Scientists at the Indian Agricultural Research Institute, PUSA, have found a low-cost, simple and effective way to deal with the problem of stubble burning, he said.
A centralised bio-decomposersystem has been set up in Kharkhari Nahar village in southwest Delhi. This year, the Delhi government is going to use the solution on the land where non-basmati rice is grown.
Chief Minister Arvind Kejriwal on Tuesday said the Delhi government will start spraying “Pusa bio-decomposer” solution from October 11 to prevent stubble burning in non-basmati rice fields in the national capital. Scientists at the Indian Agricultural Research Institute, PUSA, have found a low-cost, simple and effective way to deal with the problem of stubble burning, he said. “They have developed ‘bio-decomposer’ capsules, which are used to prepare a liquid formulation. The solution, when sprayed in the fields, can decompose crop residue and turn it into manure,” Kejriwal said after inspecting his government’s centralised bio-decomposer system set up in Kharkhari Nahar village in southwest Delhi.
The solution increases soil fertility and reduces the use of fertilisers, he said. This year, the Delhi government is going to use the solution on the land where non-basmati rice is grown. “We have estimated that only Rs 20 lakh is needed to manage stubble in 800 hectares of agricultural land in Delhi through this solution. It includes the cost of preparation, transportation and spraying,” he said. Farmers have to just give their consent and the Delhi government will spray the solution in their fields free of cost, he said.

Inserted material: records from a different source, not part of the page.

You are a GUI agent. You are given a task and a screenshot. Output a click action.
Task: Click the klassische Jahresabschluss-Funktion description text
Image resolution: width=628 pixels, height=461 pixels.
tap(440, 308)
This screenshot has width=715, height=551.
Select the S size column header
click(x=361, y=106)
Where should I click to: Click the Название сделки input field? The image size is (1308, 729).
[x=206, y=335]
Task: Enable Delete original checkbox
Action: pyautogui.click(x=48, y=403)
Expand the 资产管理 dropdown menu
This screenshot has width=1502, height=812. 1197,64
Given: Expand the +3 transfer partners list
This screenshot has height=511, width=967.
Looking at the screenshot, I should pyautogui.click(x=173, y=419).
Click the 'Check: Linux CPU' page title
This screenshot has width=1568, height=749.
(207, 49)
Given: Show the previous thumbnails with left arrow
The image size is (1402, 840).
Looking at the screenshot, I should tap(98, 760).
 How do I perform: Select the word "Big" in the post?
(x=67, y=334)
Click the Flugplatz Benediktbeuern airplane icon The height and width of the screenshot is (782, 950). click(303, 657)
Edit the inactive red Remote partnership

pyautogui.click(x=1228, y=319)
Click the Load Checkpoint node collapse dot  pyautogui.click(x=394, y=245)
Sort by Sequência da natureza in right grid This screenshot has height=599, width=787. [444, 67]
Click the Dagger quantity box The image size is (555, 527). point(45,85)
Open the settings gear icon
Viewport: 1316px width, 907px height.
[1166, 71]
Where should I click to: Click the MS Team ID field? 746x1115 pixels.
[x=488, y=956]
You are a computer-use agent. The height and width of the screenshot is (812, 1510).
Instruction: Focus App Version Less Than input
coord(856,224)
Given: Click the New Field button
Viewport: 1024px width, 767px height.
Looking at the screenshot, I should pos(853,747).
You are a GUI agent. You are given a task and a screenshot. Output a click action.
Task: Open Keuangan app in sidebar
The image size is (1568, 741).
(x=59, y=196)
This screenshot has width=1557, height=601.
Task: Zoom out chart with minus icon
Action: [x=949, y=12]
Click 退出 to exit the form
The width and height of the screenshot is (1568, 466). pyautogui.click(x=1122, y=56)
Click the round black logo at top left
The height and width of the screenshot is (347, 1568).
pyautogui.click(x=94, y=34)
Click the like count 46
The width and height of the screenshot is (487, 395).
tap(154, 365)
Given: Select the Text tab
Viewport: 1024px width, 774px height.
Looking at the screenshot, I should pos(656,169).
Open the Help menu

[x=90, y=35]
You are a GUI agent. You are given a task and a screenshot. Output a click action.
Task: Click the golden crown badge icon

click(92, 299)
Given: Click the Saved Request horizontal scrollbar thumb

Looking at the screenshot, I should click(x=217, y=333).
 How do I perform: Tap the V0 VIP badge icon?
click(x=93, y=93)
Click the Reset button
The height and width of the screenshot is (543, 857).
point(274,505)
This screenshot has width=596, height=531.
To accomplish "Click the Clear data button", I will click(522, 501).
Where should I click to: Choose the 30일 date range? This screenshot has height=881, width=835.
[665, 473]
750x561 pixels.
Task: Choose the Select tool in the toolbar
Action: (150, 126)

It takes seven days to prepare the solution, which has jaggery and chickpea flour as ingredients. The spraying will begin on October 11, the chief minister said. If this proves to be successful in Delhi, it can be a good solution for the issue of stubble burning in the neighbouring states too, he said. Delhi Environment Minister Gopal Rai said, “We want to create a model in Delhi so that no government can make an excuse (on the issue of stubble burning).”
“When there is an alternative available all those who seriously want to reduce pollution should use this,” he said. The solution being prepared at Kharkhari Nahar will be enough for around 1,300 farmers in Delhi, Rai said. The minister said farm fires in neighbouring states contribute up to 44 per cent of Delhi’s pollution during the harvesting season. Asked if the method will be implemented in other states as well, Rai said it depended on their will to do it. “We have already appealed to them to implement it. If we can set up a centralised system for it in Delhi, they can do it too,” he said.